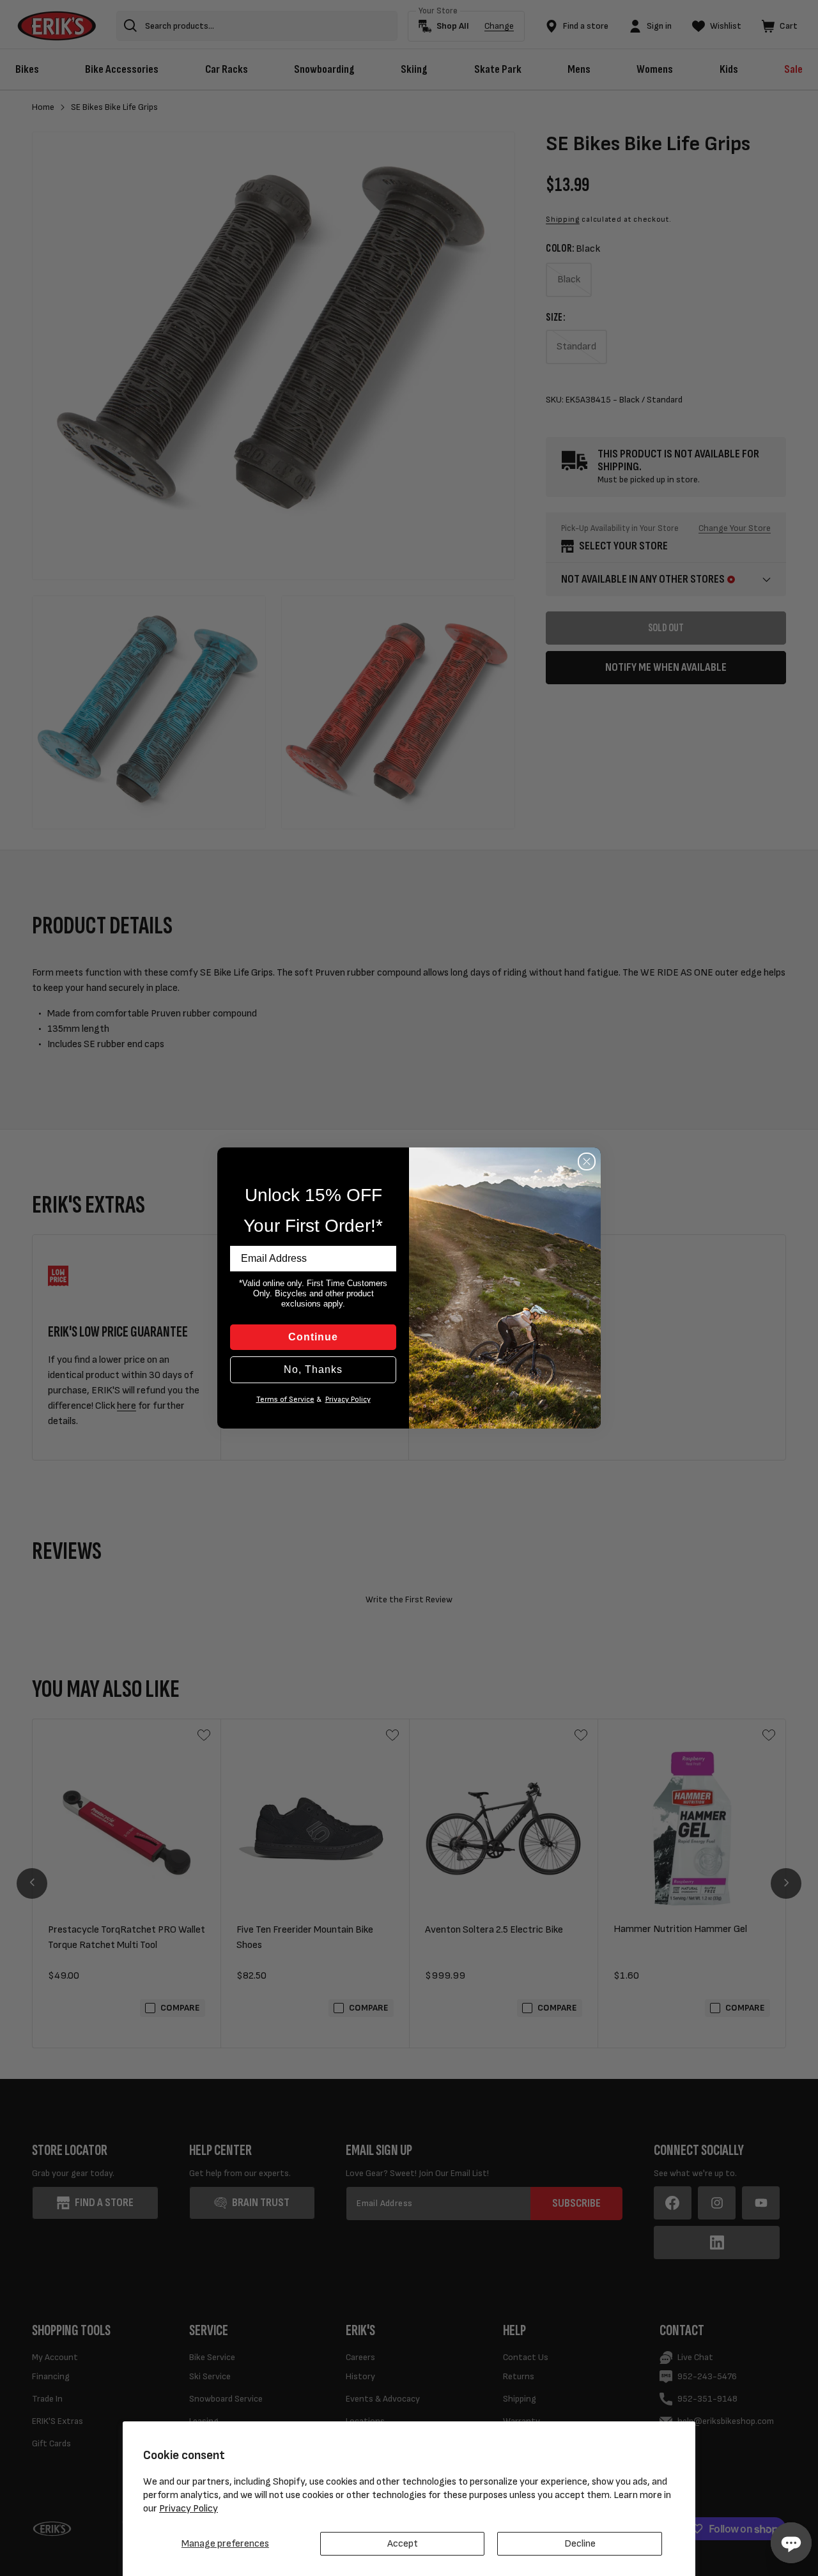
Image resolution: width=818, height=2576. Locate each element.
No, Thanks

* * *

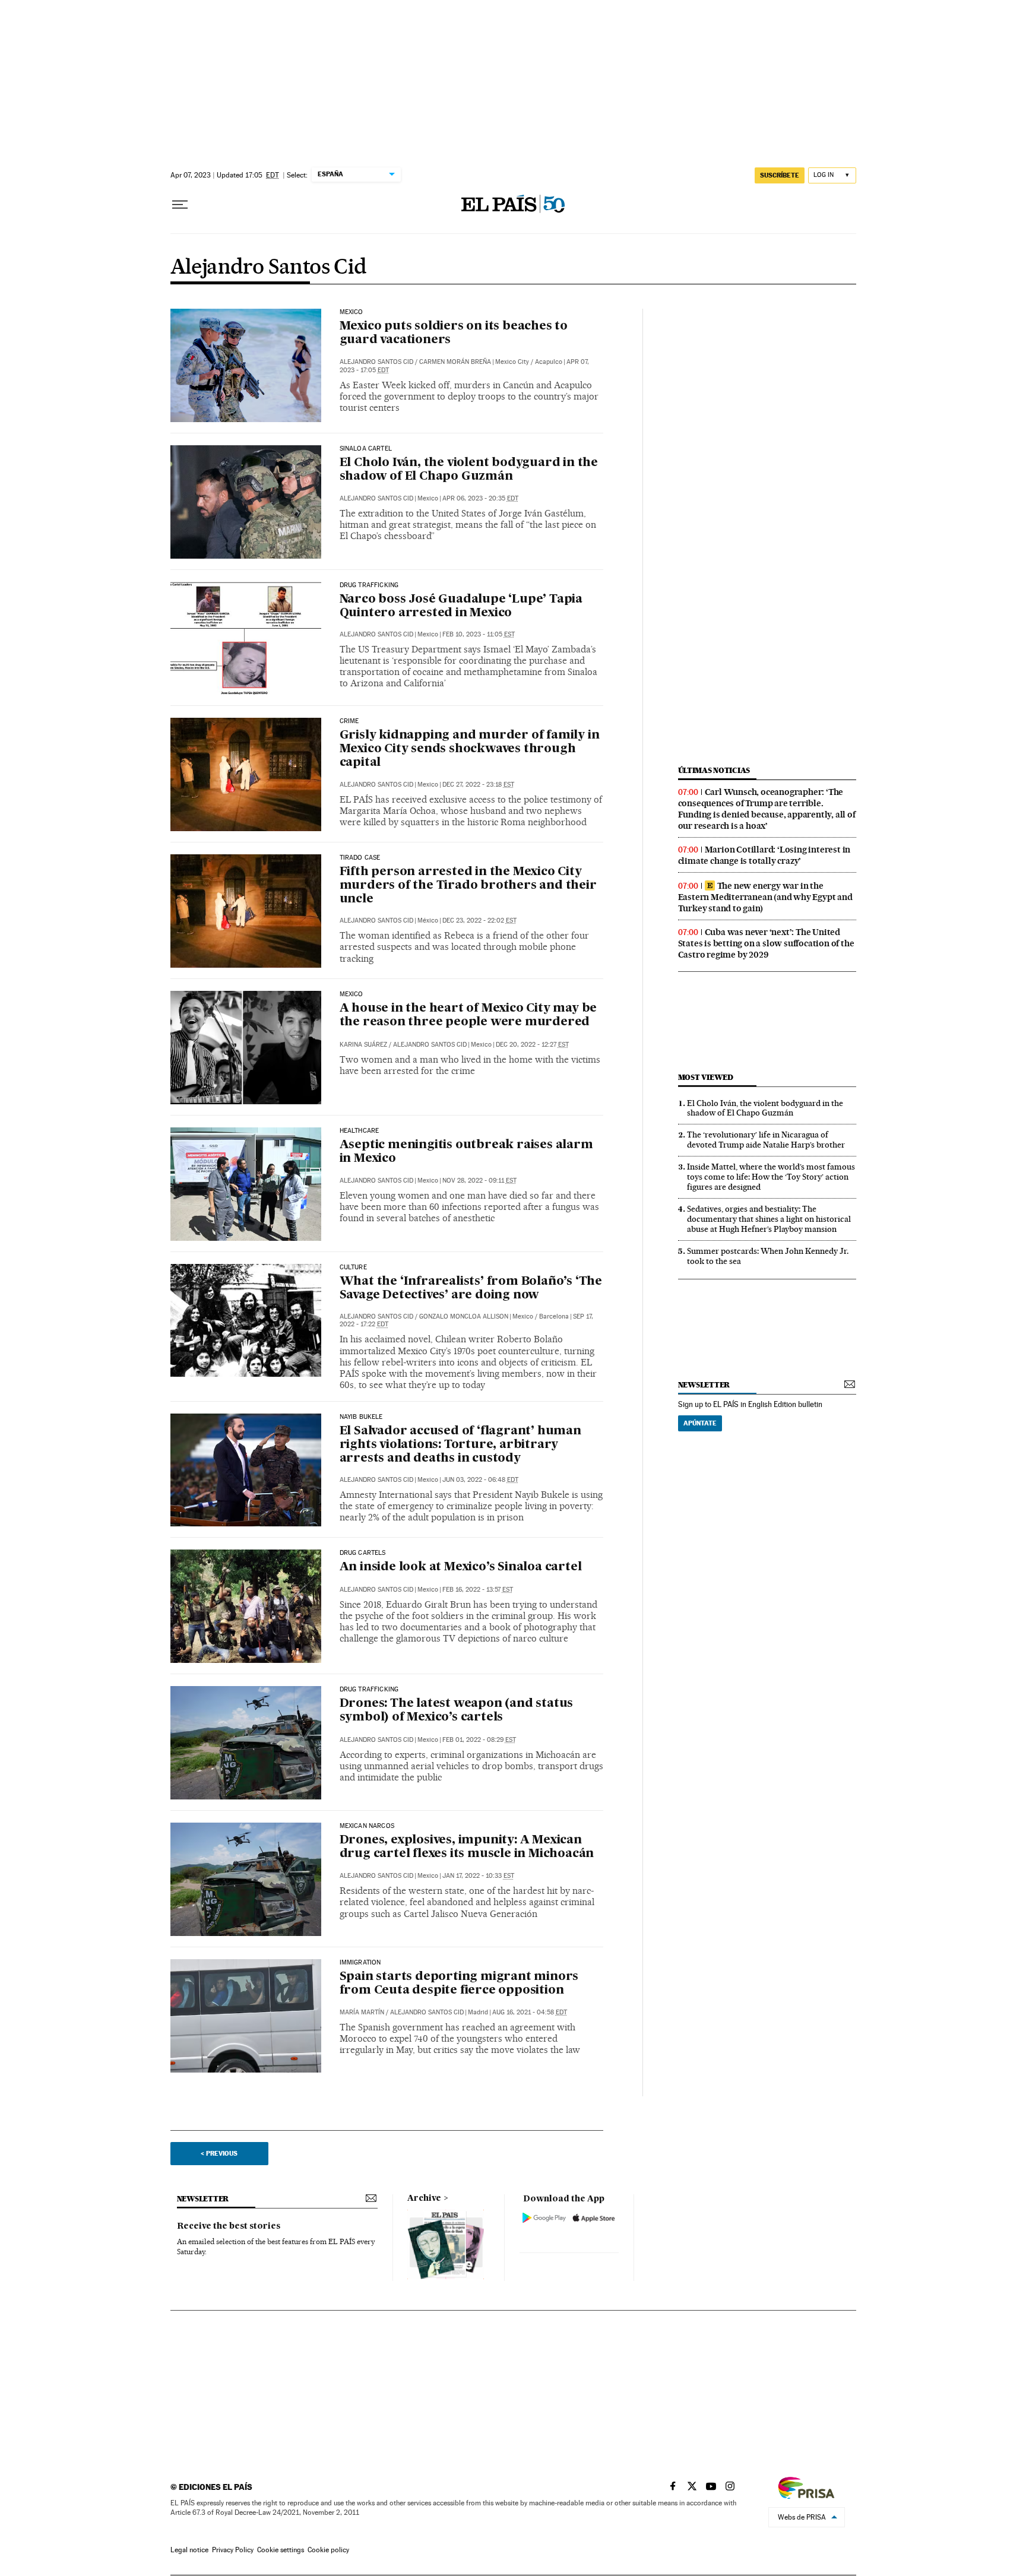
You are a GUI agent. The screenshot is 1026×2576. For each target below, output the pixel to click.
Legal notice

---

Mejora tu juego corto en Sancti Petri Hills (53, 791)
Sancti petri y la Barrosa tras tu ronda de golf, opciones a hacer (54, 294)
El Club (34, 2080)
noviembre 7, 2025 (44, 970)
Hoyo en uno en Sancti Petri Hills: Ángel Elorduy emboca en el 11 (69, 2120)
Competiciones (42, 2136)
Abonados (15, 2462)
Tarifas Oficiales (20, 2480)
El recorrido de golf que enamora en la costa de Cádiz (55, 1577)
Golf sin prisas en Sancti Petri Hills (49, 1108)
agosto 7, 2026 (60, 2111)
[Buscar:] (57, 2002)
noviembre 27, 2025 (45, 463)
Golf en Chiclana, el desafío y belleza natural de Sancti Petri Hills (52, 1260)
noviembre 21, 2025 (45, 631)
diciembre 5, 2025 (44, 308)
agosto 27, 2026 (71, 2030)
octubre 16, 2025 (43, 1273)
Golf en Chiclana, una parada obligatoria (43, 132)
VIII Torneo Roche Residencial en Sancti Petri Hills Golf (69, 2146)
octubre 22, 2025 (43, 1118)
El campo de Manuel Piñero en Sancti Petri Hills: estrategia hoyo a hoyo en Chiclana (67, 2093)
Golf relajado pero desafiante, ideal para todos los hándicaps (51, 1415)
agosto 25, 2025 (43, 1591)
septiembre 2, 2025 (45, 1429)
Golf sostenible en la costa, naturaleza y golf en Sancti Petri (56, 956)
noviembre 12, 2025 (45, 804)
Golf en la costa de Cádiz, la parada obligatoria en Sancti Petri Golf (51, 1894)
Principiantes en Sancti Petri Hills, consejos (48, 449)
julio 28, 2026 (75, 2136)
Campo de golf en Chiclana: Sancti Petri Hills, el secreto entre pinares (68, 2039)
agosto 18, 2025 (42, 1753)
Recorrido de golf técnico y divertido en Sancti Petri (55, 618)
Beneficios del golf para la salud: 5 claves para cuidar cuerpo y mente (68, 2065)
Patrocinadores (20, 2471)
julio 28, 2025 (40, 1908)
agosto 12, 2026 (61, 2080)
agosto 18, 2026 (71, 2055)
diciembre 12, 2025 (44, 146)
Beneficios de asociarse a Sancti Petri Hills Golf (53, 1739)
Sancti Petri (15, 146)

ASSIGNMENT |
From the entries above, write out only the lines starting at the line that holds "[Buscar:] (57, 2002)" and ending at the line that holds "VIII Torneo Roche", keeping both and matching them exactly.

RESPONSE TO THIS TASK |
[Buscar:] (57, 2002)
noviembre 27, 2025 (45, 463)
Golf en Chiclana, el desafío y belleza natural de Sancti Petri Hills (52, 1260)
noviembre 21, 2025 (45, 631)
diciembre 5, 2025 (44, 308)
agosto 27, 2026 (71, 2030)
octubre 16, 2025 (43, 1273)
Golf en Chiclana, una parada obligatoria (43, 132)
VIII Torneo Roche Residencial en Sancti Petri Hills Golf (69, 2146)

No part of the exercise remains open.